Two things happened to me in 2021, which feel more important than all of the rest. I turned 41 and lost my dad within the span of a month. During the endless pandemic, both happened so close together that they felt inextricably bound.
In mid-August, I had a birthday dinner with my parents, kids and partner in my dad's bedroom where he lay in a hospice bed. I don't remember much—just sitting nearby, eating together and chattering inanely. It was a celebration that felt anything but. I knew it was my last birthday with my dad, and it was slowly crushing me.
Existential Crisis
I was also having a small (or not-so-small) existential crisis. Turning 40 was uneventful, but turning 41 was another matter entirely. This birthday felt more significant somehow, and I was convinced that I was a selfish jerk. My dad was dying, and I was freaking out about who I was as a person, what I had done, what I had left to do and who I wanted to be. There were accomplishments, successes even, behind me. But my present felt like one failure after another as a parent, a daughter, a writer and an editor.
The future seemed hazy. I lay awake at night convinced I wasn't doing enough while also knowing that I couldn't do more. I was worn down, stifled by who I was turning out to be. Grief weighed me down, and work and parenting obligations did too. I was managing everything while admitting that I didn't know how to deal with anything.
Pre-pandemic me was long gone, and pandemic me was barely recognizable—an insecure, anxiety-ridden mess trudging haltingly from one day to the next with no plan for the future.
Changes and Changing
But pandemic me wasn't really me either. I was changing until I had changed. Without realizing it, my priorities shifted. I was growing little by little, becoming another version of me. What was happening to me happens to all of us. Our lives can change suddenly and unexpectedly or so slowly that we hardly notice. We have to figure out how to move forward—to continue—even in the most awful of situations.
That moving forward requires a refashioning of who you are. It feels like every time I've figured out who I am, life happens, and I'm left scrambling to figure it out again and again and again. It's an endless process.
I'm never as settled as I think I am. Neither are you.
Our lives aren't static. They can't be because our experiences, good or ill, change us. Those experiences can define who we are. And we can't move backward to a time before. It's simply not possible. There's a before and an after, and I, you, we, all live in the after.
And you never know what is going to come along and change your life. Sometimes, it's the birth of a child or the death of a loved one, a chronic illness, getting a job or losing one, starting a relationship or ending one, a big move or those terrible things that are hard to speak of. Sometimes, it's small changes that gradually shift who you are before you even notice.
While some of us might seem to have a clear sense of who we are or that we know what we are doing, we don't. Because, as they say, shit happens. How we react and respond changes us. We are different on the other side. How could we not be?

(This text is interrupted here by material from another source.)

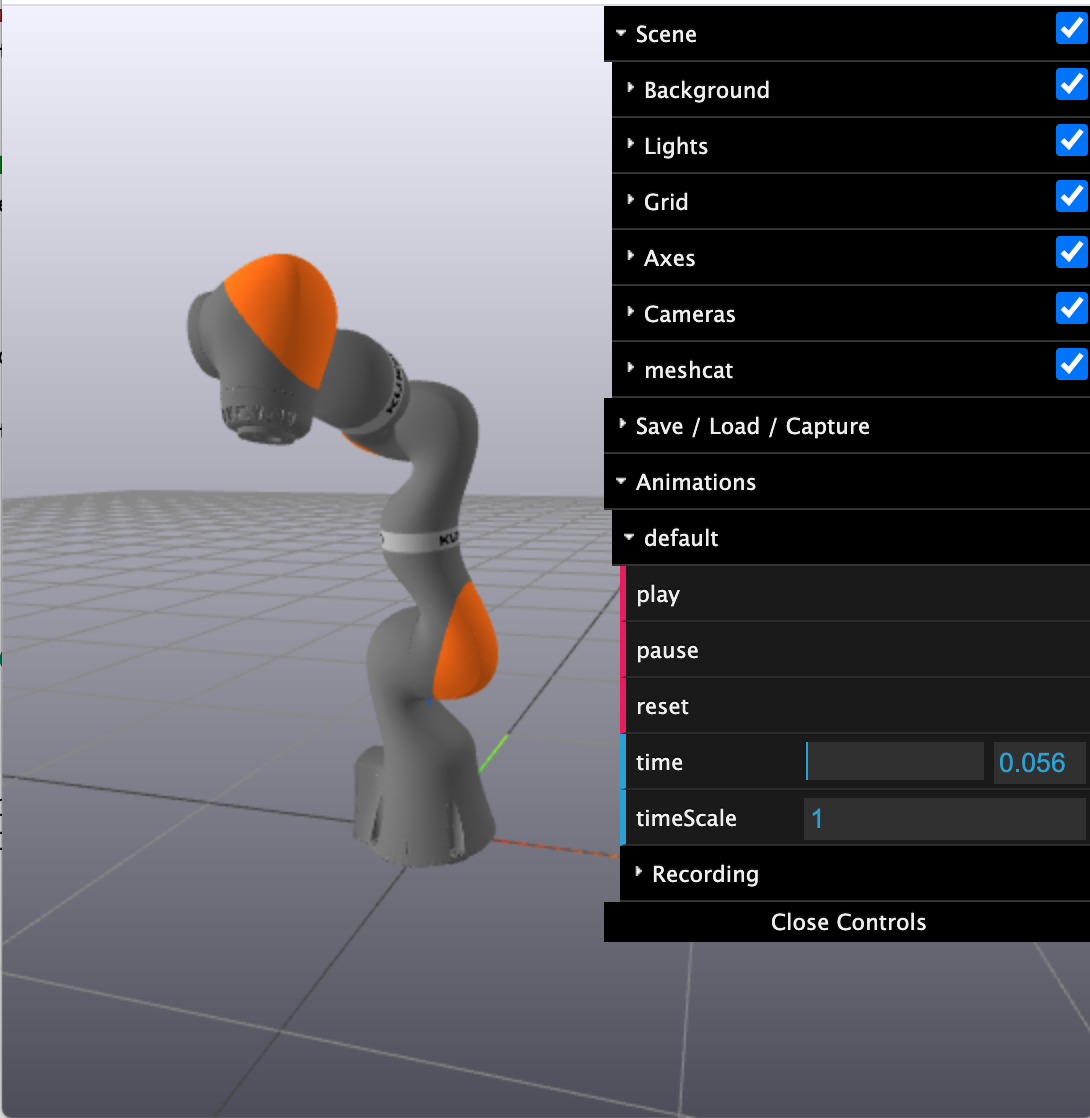This screenshot has height=1118, width=1090.
Task: Collapse the default animation group
Action: pos(681,538)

Unending change is exhausting. I understand why some folks try to resist or persist as if everything is still the way it was. But change changes us…whether we want it to or not. We all have to figure out how to carry on and to be the new person we are now.
Growing and Growth
And here I am once again realizing that I am not who I used to be. My dad's death, the pandemic, turning 41 and a host of other things made me someone new. Some of the changes creeped up on me; others smacked me in the face. I can't change back. I once again have to figure out how to move forward with my grief, exhaustion and circling doubts about whether who I am is who I need to be.
I'm changing. I'm growing. It kind of sucks.
And yet, I can't get a Taylor Swift lyric from her song, “the 1,” out of my head. It echoes in my mind. She sings, “If you never bleed, you're never gonna grow.” Sometimes, I sing along. There's a truth in her lyrics. We can't ignore the things that happened to us—those that make us bleed and those that don't. I know I can't.
And I, like every other human being, have to figure out what comes next.
I have to figure out how to grow and then actually grow if I am ever going to become the person that I need to be at this very exact moment. Growth requires that we change to fit into the present and get ready for the future. The past defines us. It can lead to growth—if we don't let it hold us back.
Now, growth is not easy, but it's necessary to become the people we need to be now and later. We can only grow if we let ourselves. Hopefully, we grow into better versions of ourselves. We might even outgrow who we once were, shucking who we were to be who we are now. That's okay. Sometimes, it feels right. Sometimes, it hurts.
Growing and outgrowing are part of being human. At least, that's what I tell myself as I wait to see who I will be next.